The Fall and Rise of Yosef

  • Rav Yosef Zvi Rimon

Parshat HaShavua
Yeshivat Har Etzion


PARASHAT VAYESHEV

 

The Fall and Rise of Yosef

By Rav Zvi Shimon

 

This week's parasha marks the beginning of the narrative of the children of Ya'akov, which continues until the end of Sefer Bereishit and prepares the foundations for Sefer Shemot. Yosef is sold into slavery and taken to Egypt where he is elevated, after many trials and tribulations, to the position of viceroy. Due to this position, he manages to save his family from famine and invites them to dwell in Egypt, where he continues to sustain them.

 

Although the characters act of their own volition and initiative, and, as opposed to the rest of Sefer Bereishit, God's name is barely mentioned, His presence is nevertheless felt behind the scenes. God is functioning "be-nistar," in a concealed way. Yosef, for example, has what are apparently prophetic dreams about his future dominance over the House of Ya'akov. In addition, Rashi comments on the verse, "So he [Ya'akov] sent him [Yosef] from the valley of Chevron" (37:14):

 

"But Chevron is on a mountain! [So why does the Torah speak of the valley ('emek') of Chevron?] The valley of Chevron alludes to the profound ('amuka') counsel of the righteous one (Abraham) who is buried in Chevron to fulfill that which God told Abraham in the brit bein ha-betarim: 'Know well that your offspring shall be strangers in a land not theirs, and they shall be enslaved and oppressed...' (15:13)."

**DATA SECTION**
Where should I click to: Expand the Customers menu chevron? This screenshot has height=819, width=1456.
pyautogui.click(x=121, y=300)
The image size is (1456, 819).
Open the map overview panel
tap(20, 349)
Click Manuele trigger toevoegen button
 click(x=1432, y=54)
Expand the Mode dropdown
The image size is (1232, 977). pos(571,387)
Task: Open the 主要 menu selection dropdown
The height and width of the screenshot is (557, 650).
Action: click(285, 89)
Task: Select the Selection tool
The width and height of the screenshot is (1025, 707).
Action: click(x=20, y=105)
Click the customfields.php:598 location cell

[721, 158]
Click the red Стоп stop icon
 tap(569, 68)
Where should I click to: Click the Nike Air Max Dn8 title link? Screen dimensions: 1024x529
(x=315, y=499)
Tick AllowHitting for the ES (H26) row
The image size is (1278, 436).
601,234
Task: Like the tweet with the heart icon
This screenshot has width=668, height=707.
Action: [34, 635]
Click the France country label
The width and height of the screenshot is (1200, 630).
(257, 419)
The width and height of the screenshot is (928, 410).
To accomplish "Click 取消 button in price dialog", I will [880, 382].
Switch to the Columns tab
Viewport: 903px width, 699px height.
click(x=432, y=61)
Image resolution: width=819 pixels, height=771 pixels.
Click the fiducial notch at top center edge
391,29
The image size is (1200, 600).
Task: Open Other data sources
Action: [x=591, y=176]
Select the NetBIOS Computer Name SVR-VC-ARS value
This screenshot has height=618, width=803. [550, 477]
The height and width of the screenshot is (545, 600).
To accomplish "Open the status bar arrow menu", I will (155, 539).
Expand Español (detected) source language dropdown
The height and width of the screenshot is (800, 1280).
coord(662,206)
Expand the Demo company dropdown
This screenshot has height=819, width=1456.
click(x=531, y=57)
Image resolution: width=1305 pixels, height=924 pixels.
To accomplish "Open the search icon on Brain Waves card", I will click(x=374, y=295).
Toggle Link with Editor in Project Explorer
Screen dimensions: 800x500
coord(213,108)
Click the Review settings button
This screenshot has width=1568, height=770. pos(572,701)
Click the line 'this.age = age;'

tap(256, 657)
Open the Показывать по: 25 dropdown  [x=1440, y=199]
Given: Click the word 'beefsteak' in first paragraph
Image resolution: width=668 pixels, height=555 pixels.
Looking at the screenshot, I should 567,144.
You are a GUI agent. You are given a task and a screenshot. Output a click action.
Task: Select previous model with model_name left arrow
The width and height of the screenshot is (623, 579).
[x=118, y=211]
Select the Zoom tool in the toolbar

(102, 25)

**TASKS TO CARRY OUT**
**1)** Which Hebrew words does the Vayeshev commentary explain with an English meaning? List each with its meaning.
**2)** In the Vayeshev commentary, what does Rashi say "the valley of Chevron" alludes to?
**3)** Pick up the Vayeshev commentary after the quoted comment by Rashi and write its next few paragraphs.

**ANSWERS TO EACH TASK**
**1)**
- "be-nistar": in a concealed way
- "emek": valley
- "amuka": profound

**2)** It alludes to the profound counsel of Abraham, the righteous one buried in Chevron, which fulfills what God told him at the brit bein ha-betarim.

**3)**
 

Ya'akov sends Yosef to verify the welfare of his brothers tending the flocks at Shekhem. This is a fateful act which allows the brothers to conspire, out of their father's sight, to sell Yosef into slavery - an act which leads to Yosef's being taken down to Egypt. The simple meaning of the clause "the valley of Chevron" is that Ya'akov accompanied his son to a valley situated at the outskirts of Chevron (see the Sforno). The Sages, however, through a play on words, homiletically interpret the word "emek" (valley) as "amok" (profound) and thus relate Ya'akov's sending of Yosef to a divine master plan for the creation of the Jewish people in Egypt.

 

God's part in the unfolding of events is also attested to by Yosef himself after he reveals his true identity to his brothers in Egypt:

"God has sent me ahead of you to ensure your survival on earth and to save your lives in an extraordinary deliverance. So it was not you who sent me here, but God; and he has made me a father to Pharaoh, lord of all his household, and ruler over the whole land of Egypt." (45:7,8)

 

This is also the approach adopted by the Psalmist:

"He [God] called for a famine upon the land; He broke every staff of bread. He [God] sent a man before them, Yosef, sold into slavery." (Tehillim 105:16-17)

 

It is the will of God, then, that Yosef be taken down to Egypt. While man functions independently and is responsible for his actions, he is nevertheless also a tool for the accomplishment of God's will.

 

Accepting that the narrative is part of a divine plan, we must attempt to understand the outline of this plan. If God desires that Yosef arrive to Egypt in advance of his family and thus help facilitate their settlement there, why does it occur in such a tortuous manner? Why does Yosef have to suffer the humiliation and the agony of being thrown into a pit and then sold off as a lowly slave? Is there not a less painful way of accomplishing the objective?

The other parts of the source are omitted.